### Your task
Retype each line of the material below word for word; pictures stay out.

### Data for this exercise
================
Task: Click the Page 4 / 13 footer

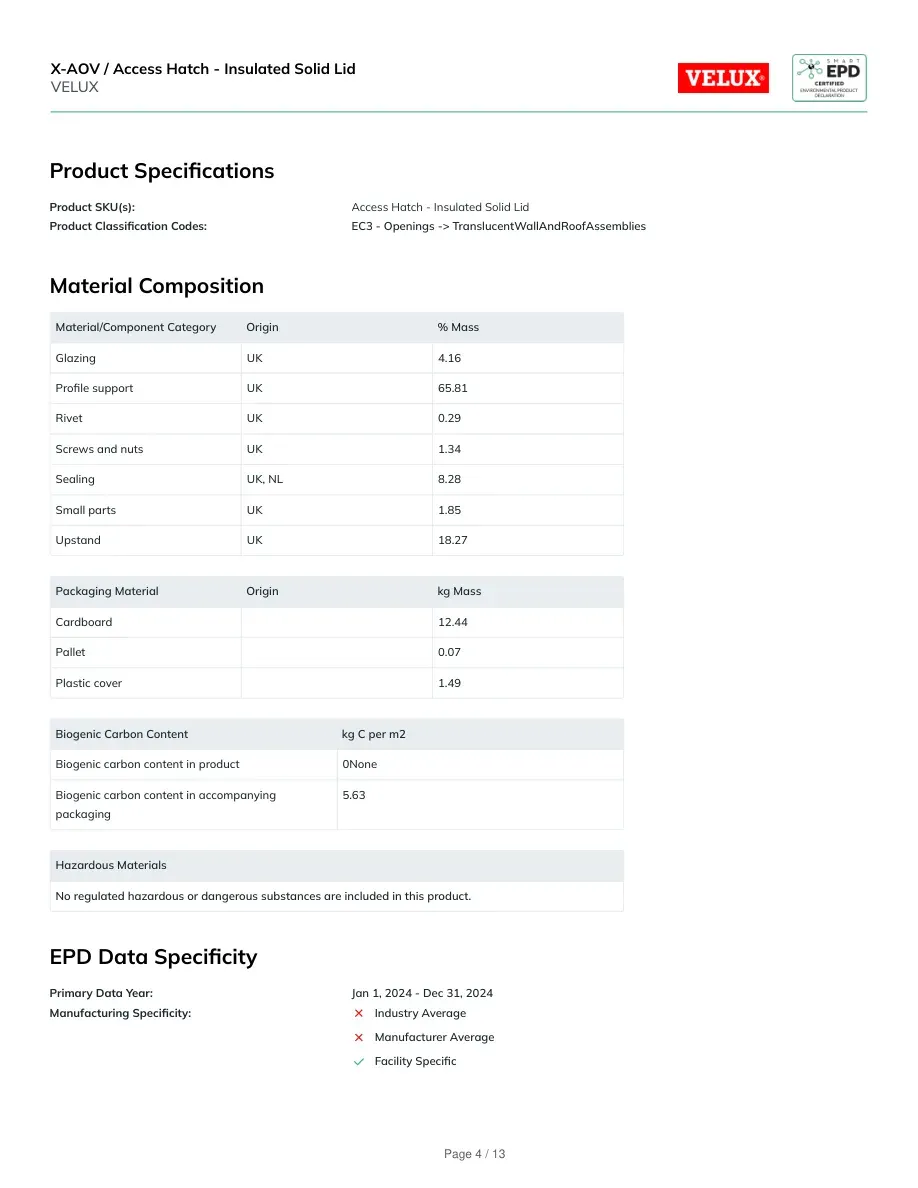Action: point(474,1154)
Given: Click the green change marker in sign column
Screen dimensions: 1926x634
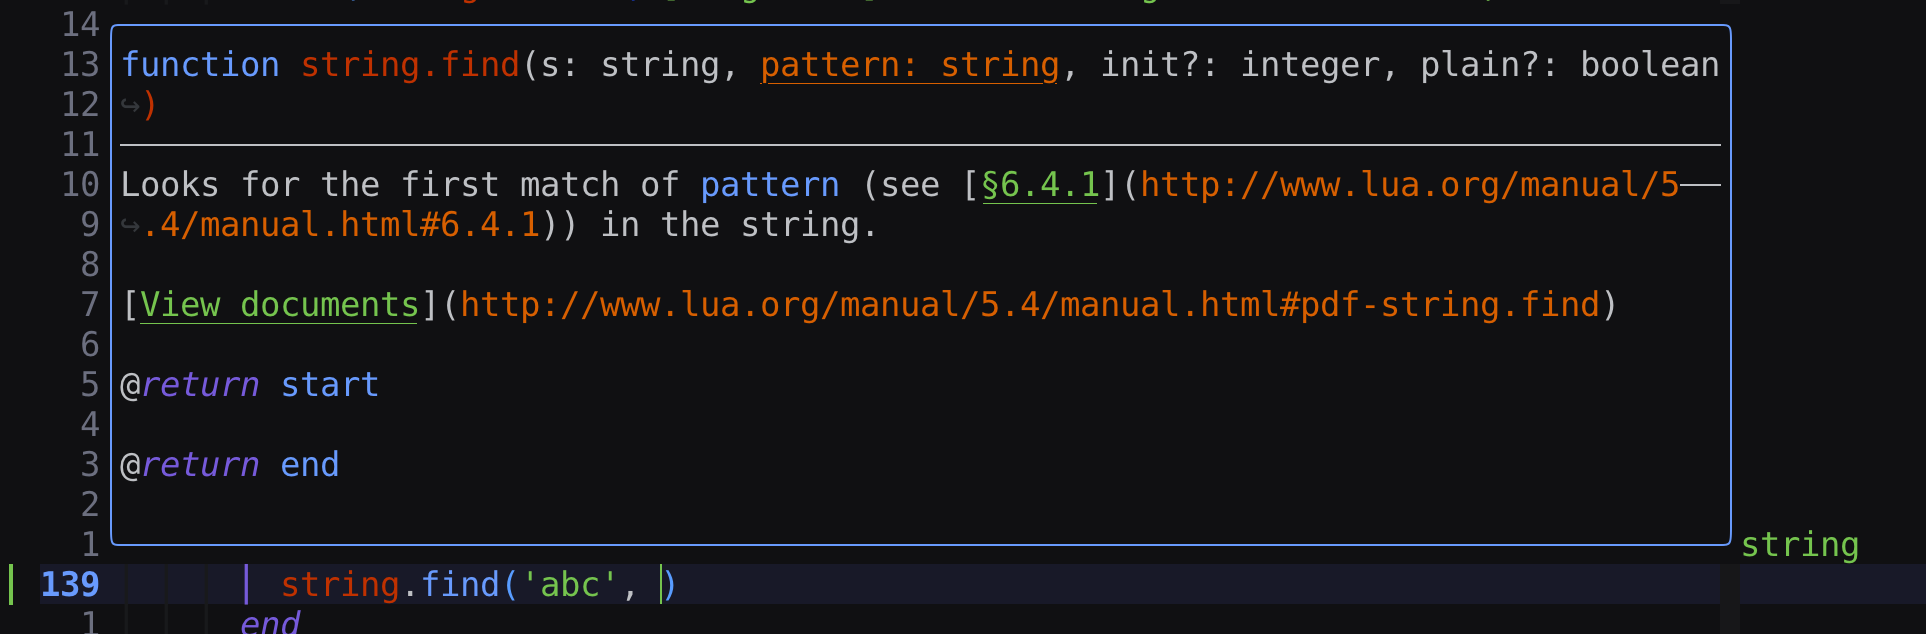Looking at the screenshot, I should [x=11, y=585].
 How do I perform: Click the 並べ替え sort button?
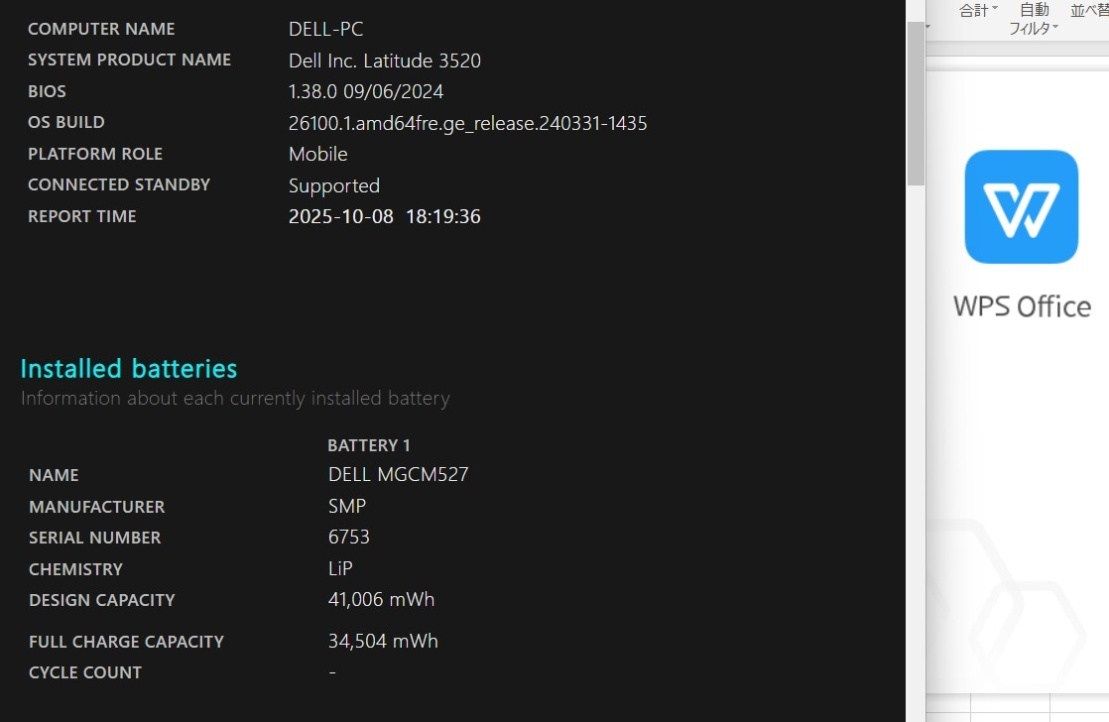[x=1089, y=10]
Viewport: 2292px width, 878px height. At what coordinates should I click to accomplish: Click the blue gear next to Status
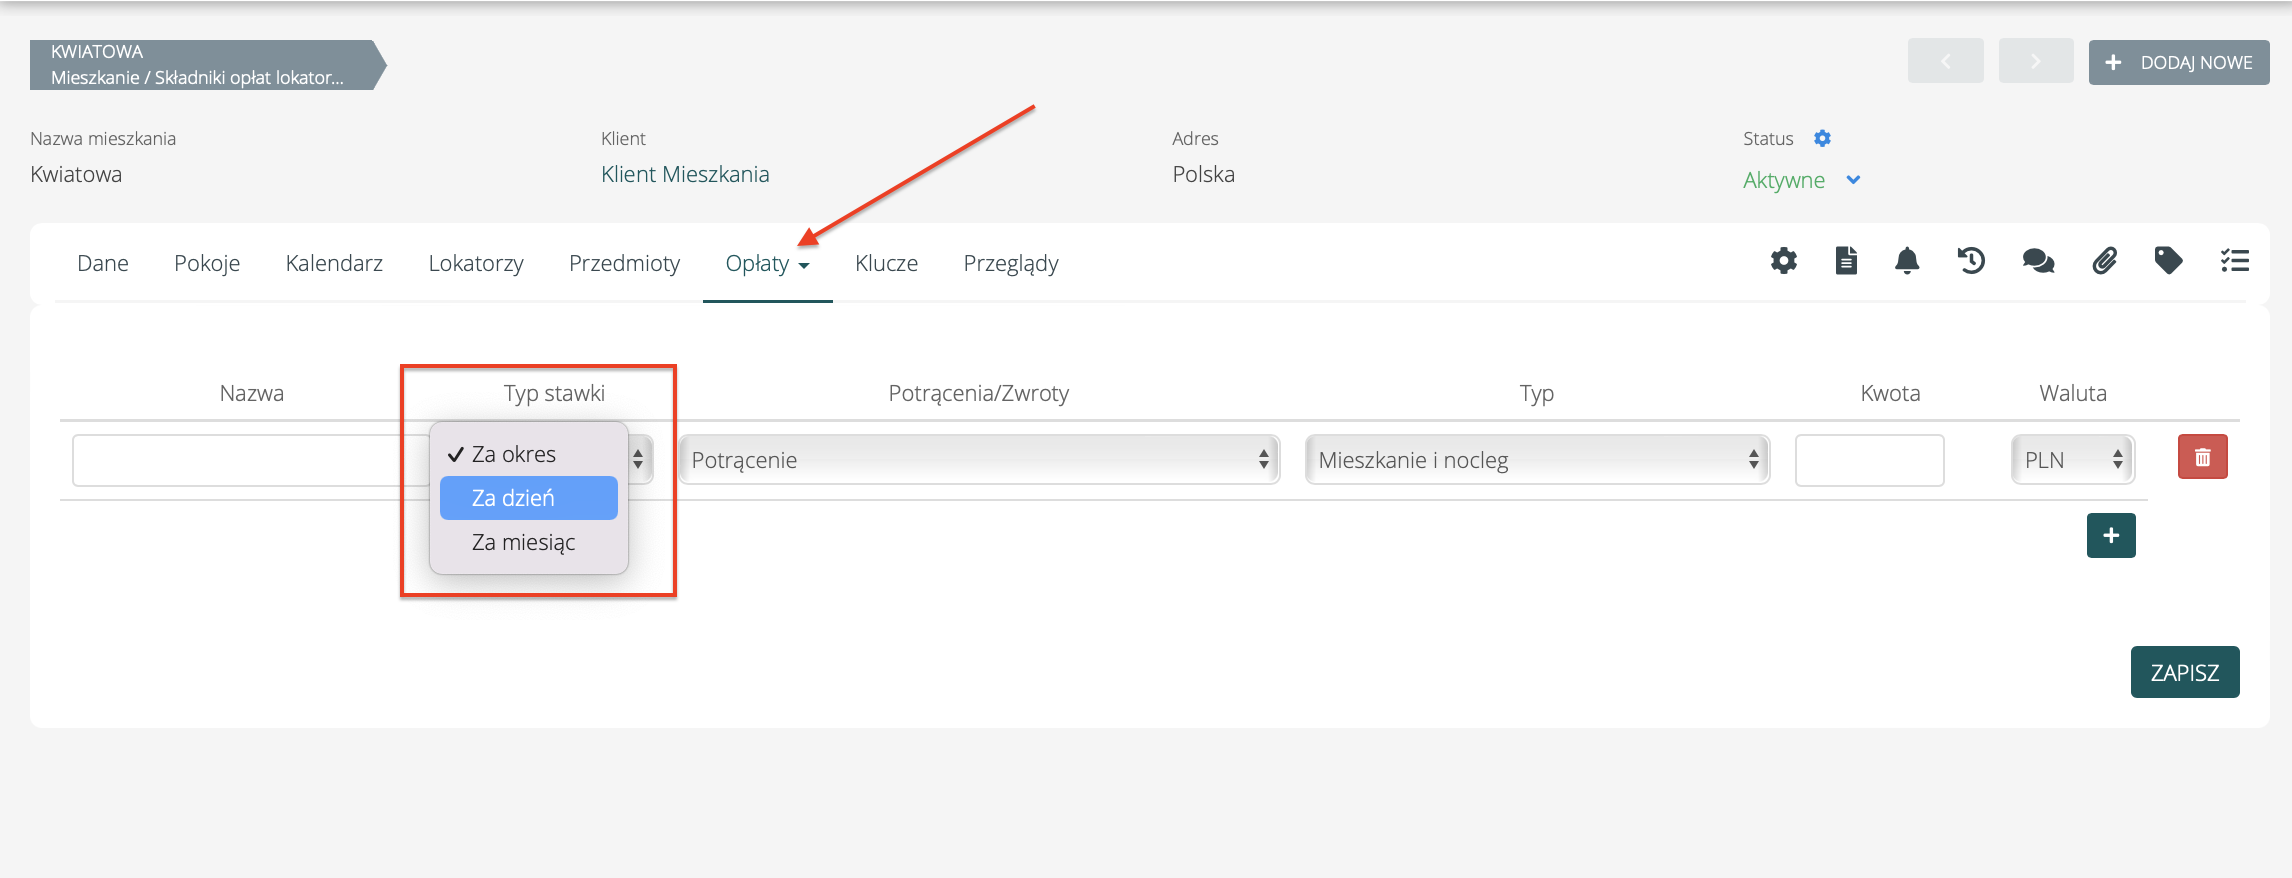click(x=1822, y=139)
================
### Response to the exercise
Task: Click the Page 4 / 13 footer

Action: point(474,1154)
Given: Click the green change marker in sign column
Screen dimensions: 1926x634
Looking at the screenshot, I should [x=11, y=585].
 How do I perform: Click the 並べ替え sort button?
[x=1089, y=10]
Viewport: 2292px width, 878px height. At what coordinates should I click to accomplish: Click the blue gear next to Status
click(x=1822, y=139)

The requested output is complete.